WHAT IS REQUIRED -
Print the data exactly as it is given, please.

Extracted data entries:
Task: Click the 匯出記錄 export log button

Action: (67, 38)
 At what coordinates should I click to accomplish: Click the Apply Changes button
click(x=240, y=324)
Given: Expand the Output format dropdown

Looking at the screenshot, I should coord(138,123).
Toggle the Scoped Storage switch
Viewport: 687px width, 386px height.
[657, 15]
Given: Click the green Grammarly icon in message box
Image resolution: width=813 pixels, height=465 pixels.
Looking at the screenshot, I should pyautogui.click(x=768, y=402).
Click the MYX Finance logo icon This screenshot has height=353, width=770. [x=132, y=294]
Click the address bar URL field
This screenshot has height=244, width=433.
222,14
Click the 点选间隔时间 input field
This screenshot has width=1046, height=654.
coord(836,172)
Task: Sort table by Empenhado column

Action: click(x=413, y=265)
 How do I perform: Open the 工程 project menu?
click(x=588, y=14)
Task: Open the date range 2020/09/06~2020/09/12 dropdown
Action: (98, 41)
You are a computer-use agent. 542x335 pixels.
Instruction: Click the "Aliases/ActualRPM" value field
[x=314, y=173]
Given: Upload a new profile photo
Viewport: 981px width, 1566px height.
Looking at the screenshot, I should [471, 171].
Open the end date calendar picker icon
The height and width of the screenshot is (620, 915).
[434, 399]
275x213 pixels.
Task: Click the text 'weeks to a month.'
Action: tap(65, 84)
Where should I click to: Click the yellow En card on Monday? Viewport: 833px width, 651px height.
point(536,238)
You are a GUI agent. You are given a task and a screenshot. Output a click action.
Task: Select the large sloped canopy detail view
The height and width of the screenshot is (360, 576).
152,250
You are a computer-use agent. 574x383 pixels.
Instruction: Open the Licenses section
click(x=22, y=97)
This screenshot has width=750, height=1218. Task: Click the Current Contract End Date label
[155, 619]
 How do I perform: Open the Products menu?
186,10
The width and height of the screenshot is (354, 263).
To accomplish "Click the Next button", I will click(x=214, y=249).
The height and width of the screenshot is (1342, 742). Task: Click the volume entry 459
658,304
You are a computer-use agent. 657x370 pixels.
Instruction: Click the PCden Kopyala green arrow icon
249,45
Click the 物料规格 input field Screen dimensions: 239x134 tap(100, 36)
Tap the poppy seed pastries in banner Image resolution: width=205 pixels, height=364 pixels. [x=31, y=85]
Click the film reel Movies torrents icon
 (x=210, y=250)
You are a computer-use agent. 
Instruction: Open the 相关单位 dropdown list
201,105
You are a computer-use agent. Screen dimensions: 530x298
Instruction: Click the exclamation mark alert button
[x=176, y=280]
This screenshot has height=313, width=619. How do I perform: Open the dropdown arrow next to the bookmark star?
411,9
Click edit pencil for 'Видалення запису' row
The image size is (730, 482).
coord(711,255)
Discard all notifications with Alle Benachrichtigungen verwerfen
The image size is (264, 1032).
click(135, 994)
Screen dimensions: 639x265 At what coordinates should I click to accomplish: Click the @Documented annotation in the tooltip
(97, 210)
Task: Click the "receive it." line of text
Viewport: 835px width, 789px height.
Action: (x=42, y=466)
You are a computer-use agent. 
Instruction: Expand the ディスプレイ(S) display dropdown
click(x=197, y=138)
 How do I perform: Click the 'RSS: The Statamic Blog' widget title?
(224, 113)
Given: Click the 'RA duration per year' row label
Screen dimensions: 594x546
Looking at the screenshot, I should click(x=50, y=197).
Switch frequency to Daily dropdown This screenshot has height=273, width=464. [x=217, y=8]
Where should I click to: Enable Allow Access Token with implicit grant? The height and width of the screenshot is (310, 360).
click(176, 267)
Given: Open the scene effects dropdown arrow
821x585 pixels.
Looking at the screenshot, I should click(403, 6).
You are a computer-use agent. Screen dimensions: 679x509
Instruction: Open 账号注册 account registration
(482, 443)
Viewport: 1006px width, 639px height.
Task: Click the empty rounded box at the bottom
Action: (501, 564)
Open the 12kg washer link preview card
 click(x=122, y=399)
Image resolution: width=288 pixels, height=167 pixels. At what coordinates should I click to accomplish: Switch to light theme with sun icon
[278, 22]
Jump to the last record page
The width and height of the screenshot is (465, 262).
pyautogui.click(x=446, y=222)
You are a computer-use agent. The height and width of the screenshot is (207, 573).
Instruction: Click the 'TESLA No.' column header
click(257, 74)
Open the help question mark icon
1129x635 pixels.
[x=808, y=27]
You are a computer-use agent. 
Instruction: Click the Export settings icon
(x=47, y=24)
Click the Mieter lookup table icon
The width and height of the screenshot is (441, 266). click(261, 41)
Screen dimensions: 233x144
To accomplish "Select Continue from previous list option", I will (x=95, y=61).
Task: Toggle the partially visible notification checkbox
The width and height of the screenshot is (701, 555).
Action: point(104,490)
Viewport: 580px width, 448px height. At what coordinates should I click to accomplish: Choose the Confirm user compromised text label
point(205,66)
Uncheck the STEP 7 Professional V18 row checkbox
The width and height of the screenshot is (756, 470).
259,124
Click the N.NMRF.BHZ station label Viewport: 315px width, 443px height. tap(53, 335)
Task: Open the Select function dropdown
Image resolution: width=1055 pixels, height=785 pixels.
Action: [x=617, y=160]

SOLVED EXERCISE -
Task: Click the 匯出記錄 export log button

Action: (67, 38)
 At what coordinates should I click to accomplish: Click the Apply Changes button
click(x=240, y=324)
Given: Expand the Output format dropdown

Looking at the screenshot, I should coord(138,123).
Toggle the Scoped Storage switch
Viewport: 687px width, 386px height.
[657, 15]
Given: Click the green Grammarly icon in message box
Image resolution: width=813 pixels, height=465 pixels.
Looking at the screenshot, I should pyautogui.click(x=768, y=402).
Click the MYX Finance logo icon This screenshot has height=353, width=770. [x=132, y=294]
Click the address bar URL field
This screenshot has height=244, width=433.
222,14
Click the 点选间隔时间 input field
This screenshot has width=1046, height=654.
coord(836,172)
Task: Sort table by Empenhado column

Action: click(x=413, y=265)
 How do I perform: Open the 工程 project menu?
click(x=588, y=14)
Task: Open the date range 2020/09/06~2020/09/12 dropdown
Action: (98, 41)
You are a computer-use agent. 542x335 pixels.
Instruction: Click the "Aliases/ActualRPM" value field
[x=314, y=173]
Given: Upload a new profile photo
Viewport: 981px width, 1566px height.
Looking at the screenshot, I should [471, 171].
Open the end date calendar picker icon
The height and width of the screenshot is (620, 915).
[434, 399]
275x213 pixels.
Task: Click the text 'weeks to a month.'
Action: tap(65, 84)
Where should I click to: Click the yellow En card on Monday? Viewport: 833px width, 651px height.
point(536,238)
You are a GUI agent. You are given a task and a screenshot. Output a click action.
Task: Select the large sloped canopy detail view
The height and width of the screenshot is (360, 576).
152,250
You are a computer-use agent. 574x383 pixels.
Instruction: Open the Licenses section
click(x=22, y=97)
This screenshot has width=750, height=1218. Task: Click the Current Contract End Date label
[155, 619]
 How do I perform: Open the Products menu?
186,10
The width and height of the screenshot is (354, 263).
To accomplish "Click the Next button", I will click(x=214, y=249).
The height and width of the screenshot is (1342, 742). Task: Click the volume entry 459
658,304
You are a computer-use agent. 657x370 pixels.
Instruction: Click the PCden Kopyala green arrow icon
249,45
Click the 物料规格 input field Screen dimensions: 239x134 tap(100, 36)
Tap the poppy seed pastries in banner Image resolution: width=205 pixels, height=364 pixels. [x=31, y=85]
Click the film reel Movies torrents icon
 (x=210, y=250)
You are a computer-use agent. 
Instruction: Open the 相关单位 dropdown list
201,105
You are a computer-use agent. Screen dimensions: 530x298
Instruction: Click the exclamation mark alert button
[x=176, y=280]
This screenshot has height=313, width=619. How do I perform: Open the dropdown arrow next to the bookmark star?
411,9
Click edit pencil for 'Видалення запису' row
The image size is (730, 482).
coord(711,255)
Discard all notifications with Alle Benachrichtigungen verwerfen
The image size is (264, 1032).
click(135, 994)
Screen dimensions: 639x265 At what coordinates should I click to accomplish: Click the @Documented annotation in the tooltip
(97, 210)
Task: Click the "receive it." line of text
Viewport: 835px width, 789px height.
Action: (x=42, y=466)
You are a computer-use agent. 
Instruction: Expand the ディスプレイ(S) display dropdown
click(x=197, y=138)
 How do I perform: Click the 'RSS: The Statamic Blog' widget title?
(224, 113)
Given: Click the 'RA duration per year' row label
Screen dimensions: 594x546
Looking at the screenshot, I should click(x=50, y=197).
Switch frequency to Daily dropdown This screenshot has height=273, width=464. [x=217, y=8]
Where should I click to: Enable Allow Access Token with implicit grant? The height and width of the screenshot is (310, 360).
click(176, 267)
Given: Open the scene effects dropdown arrow
821x585 pixels.
Looking at the screenshot, I should click(403, 6).
You are a computer-use agent. Screen dimensions: 679x509
Instruction: Open 账号注册 account registration
(482, 443)
Viewport: 1006px width, 639px height.
Task: Click the empty rounded box at the bottom
Action: (501, 564)
Open the 12kg washer link preview card
 click(x=122, y=399)
Image resolution: width=288 pixels, height=167 pixels. At what coordinates should I click to accomplish: Switch to light theme with sun icon
[278, 22]
Jump to the last record page
The width and height of the screenshot is (465, 262).
pyautogui.click(x=446, y=222)
You are a computer-use agent. The height and width of the screenshot is (207, 573).
Instruction: Click the 'TESLA No.' column header
click(257, 74)
Open the help question mark icon
1129x635 pixels.
[x=808, y=27]
You are a computer-use agent. 
Instruction: Click the Export settings icon
(x=47, y=24)
Click the Mieter lookup table icon
The width and height of the screenshot is (441, 266). click(261, 41)
Screen dimensions: 233x144
To accomplish "Select Continue from previous list option", I will (x=95, y=61).
Task: Toggle the partially visible notification checkbox
The width and height of the screenshot is (701, 555).
Action: point(104,490)
Viewport: 580px width, 448px height. At what coordinates should I click to accomplish: Choose the Confirm user compromised text label
point(205,66)
Uncheck the STEP 7 Professional V18 row checkbox
The width and height of the screenshot is (756, 470).
259,124
Click the N.NMRF.BHZ station label Viewport: 315px width, 443px height. tap(53, 335)
Task: Open the Select function dropdown
Image resolution: width=1055 pixels, height=785 pixels.
Action: [x=617, y=160]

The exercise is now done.